The quest for new physics has taken scientists to the rarest corners of the Standard Model (SM) of Particle Physics. In a new result, the CMS Collaboration reports the first search for new physics using collision events with three highly-energetic W or Z bosons produced at LHC. These "triboson" events, where three bosons are produced in a single proton-proton collision, are exceptionally rare, and were first observed by the CMS Collaboration in 2020.
The W and Z bosons are unstable particles that decay to a pair of leptons (electron, muon, or tau particles, and the corresponding neutrinos) or quarks resulting in a wide array of final state particles that can be detected with the CMS detector. Such events are highly distinctive and produce striking detector signatures. One such event is shown in the image above, where all three bosons decay into pairs of highly-energetic quarks that subsequently form three high-momentum jets (collimated sprays of particles), shown as the yellow cones.
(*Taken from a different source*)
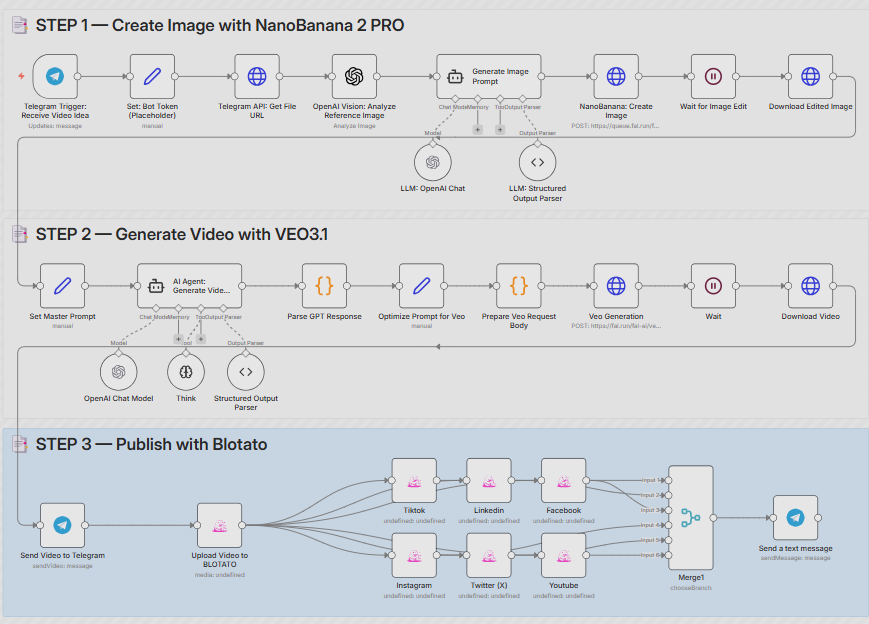Viewport: 869px width, 624px height.
Task: Select the Telegram Trigger: Receive Video Idea node
Action: [x=55, y=77]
A ten-pronged search strategy

The study searches for signs of new physics across ten distinct final states, which are broadly classified by the numbers of leptons and jets. A schematic diagram of the final states is provided in the figure below, which sketches the various decay modes of the three bosons. For each final state, the analysis employs a discriminating variable sensitive to potential new physics effects. This variable is typically related to the total energy in the event, as new physics effects are expected to appear as deviations in the high-energy "tail" of this variable's distribution. In the challenging, tau-lepton specific final states, a machine learning algorithm known as a boosted decision tree (BDT) is used to separate signal from background processes. “This analysis is really expansive and we undertook a comprehensive approach in targeting final states arising from the decay of tribosons”, says Yulun Miao who was a graduate student at Northwestern University at the time.

[IMAGE: Schematic]

Above: A schematic diagram illustrating the different decay modes of tribosons, which are used to classify the analysis. The black arrows are representative of decay products which can be either leptons or jets. For bosons with high momenta, the decay products collimate, forming a single reconstructed jet represented by a blue cone.
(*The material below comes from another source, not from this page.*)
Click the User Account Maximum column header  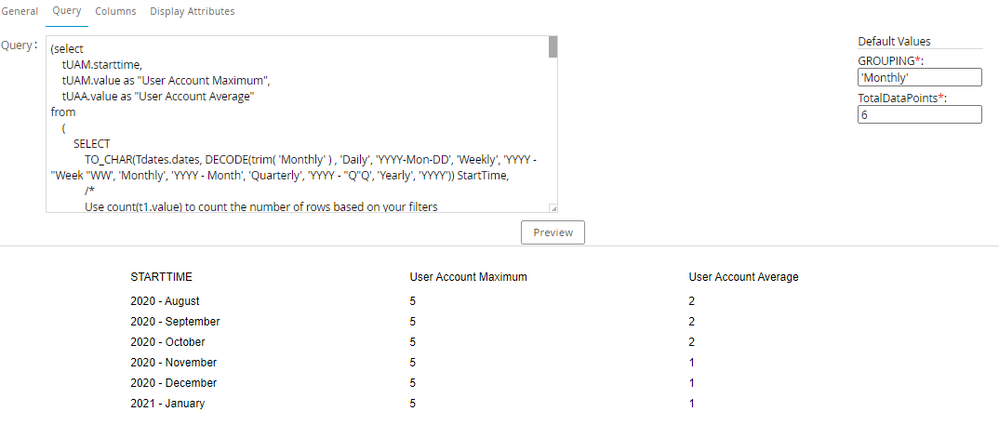click(468, 277)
Results are interpreted within the framework of an effective field theory (EFT), which extends the mathematical structure of the SM by inserting new physics interactions. The EFT approach enables the study of indirect effects from physics beyond the direct energy reach of the LHC, enabling us to trace footprints of heavy new physics that might exist at higher energy scales. The search reports constraints on the strength of these interactions across 32 different new physics scenarios, greatly expanding the scope of previous searches involving triboson processes. “To uncover hints of new physics at the extreme edges of the Standard Model, we had to build an intricate analysis!" says Saptaparna Bhattacharya who led the analysis as a Humboldt Fellow at DESY.

The figure below shows the observed data and predicted background yields for every bin – 37 bins in total – of the discriminating variable across all final states. In the lower panel, the constraining power of each final state is indicated, along with the ultimate constraint obtained from combining all final states.

[IMAGE: Yields]

Above: The distribution of the number of events for all 37 bins across all final states. The shorthand used as labels for the x-axis includes information of the final states (SR stands for signal region) specifying the number of leptons and their specific properties, and number of jets identified to originate from W or Z bosons.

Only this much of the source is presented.